SAN RAMON -- Chevron powered to a profit of $5.67 billion for its second quarter, bolstered by higher prices for crude oil, although production levels slipped, the energy giant reported Friday.
Profit rose 5.6 percent in the April-June quarter compared with the year-ago quarter. The profit of $2.98 a share topped Wall Street's projections of $2.66.
"This was a pretty good quarter for Chevron, but investors are looking to the future, when production is expected to increase," said Brian Youngberg, an analyst with investment firm Edward Jones.
San Ramon-based Chevron said production totaled 2.55 million oil-equivalent barrels a day in the second quarter, which was down 1.4 percent from the year-ago quarter.
"Production was a mixed bag during the quarter," said Pavel Molchanov, an analyst with investment firm Raymond James. "There were some production shortfalls overseas because of operational issues in Angola and Kazakhstan. But U.S. oil volumes had a nice uptick. That shows Chevron can grow production in the U.S."
Chevron says production should surge in 2015.
"We continue to make significant progress on our major capital projects, which are expected to underpin a 20 percent increase in production by 2017," Chevron CEO John Watson said in a prepared release.

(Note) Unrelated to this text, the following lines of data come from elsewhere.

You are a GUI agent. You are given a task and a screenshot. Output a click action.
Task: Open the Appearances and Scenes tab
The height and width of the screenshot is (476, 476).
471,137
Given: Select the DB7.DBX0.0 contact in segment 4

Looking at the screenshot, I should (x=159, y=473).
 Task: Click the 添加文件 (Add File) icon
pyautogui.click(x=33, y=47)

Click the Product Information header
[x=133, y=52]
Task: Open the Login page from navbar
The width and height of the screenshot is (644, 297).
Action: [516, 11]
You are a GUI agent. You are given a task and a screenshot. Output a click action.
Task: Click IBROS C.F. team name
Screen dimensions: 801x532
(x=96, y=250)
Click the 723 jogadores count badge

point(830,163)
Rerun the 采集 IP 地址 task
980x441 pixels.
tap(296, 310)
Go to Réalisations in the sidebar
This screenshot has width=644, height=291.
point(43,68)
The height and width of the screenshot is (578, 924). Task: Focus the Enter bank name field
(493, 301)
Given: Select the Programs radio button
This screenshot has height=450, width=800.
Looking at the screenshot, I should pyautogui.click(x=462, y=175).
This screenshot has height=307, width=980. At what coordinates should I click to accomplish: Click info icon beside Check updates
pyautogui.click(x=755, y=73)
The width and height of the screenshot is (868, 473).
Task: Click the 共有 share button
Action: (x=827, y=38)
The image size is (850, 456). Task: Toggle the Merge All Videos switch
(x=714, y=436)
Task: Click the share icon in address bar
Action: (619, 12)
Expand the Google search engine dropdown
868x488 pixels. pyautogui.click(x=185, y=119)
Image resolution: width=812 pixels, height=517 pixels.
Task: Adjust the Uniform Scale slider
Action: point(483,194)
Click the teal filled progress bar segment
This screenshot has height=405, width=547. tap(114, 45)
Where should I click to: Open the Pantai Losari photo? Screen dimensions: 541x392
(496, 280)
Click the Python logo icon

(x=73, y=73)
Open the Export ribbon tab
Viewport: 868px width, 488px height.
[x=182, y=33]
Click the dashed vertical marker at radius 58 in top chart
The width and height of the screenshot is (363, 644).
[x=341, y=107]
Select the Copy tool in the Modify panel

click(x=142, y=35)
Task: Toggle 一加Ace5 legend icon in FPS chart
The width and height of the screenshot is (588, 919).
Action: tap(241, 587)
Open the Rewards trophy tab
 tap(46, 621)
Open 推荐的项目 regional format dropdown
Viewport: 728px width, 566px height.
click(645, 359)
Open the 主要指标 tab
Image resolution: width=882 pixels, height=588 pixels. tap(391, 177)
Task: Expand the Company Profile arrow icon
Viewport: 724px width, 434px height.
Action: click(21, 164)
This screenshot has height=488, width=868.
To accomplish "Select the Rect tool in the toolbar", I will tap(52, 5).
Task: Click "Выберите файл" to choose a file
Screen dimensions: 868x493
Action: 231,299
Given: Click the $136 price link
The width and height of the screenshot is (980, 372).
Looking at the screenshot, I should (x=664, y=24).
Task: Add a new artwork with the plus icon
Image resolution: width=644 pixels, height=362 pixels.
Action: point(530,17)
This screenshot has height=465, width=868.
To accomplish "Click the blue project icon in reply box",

Gorgon, a liquefied natural gas field in western Australia, is scheduled to begin production in mid-2015. In the Gulf of Mexico, the Jack/St. Malo oil and natural gas field should begin production by the end of this year and the Bigfoot oil and gas field should begin production in 2015.
Chevron shares Friday fell 1 percent, or $1.34, after the results were announced, closing at $127.90.
"We retain our positive view of Chevron," Roger Read, an analyst with Wells Fargo Securities, wrote Friday. "The startup of several major and higher margin projects beginning in 2014 and continuing through 2016 should deliver meaningful production growth."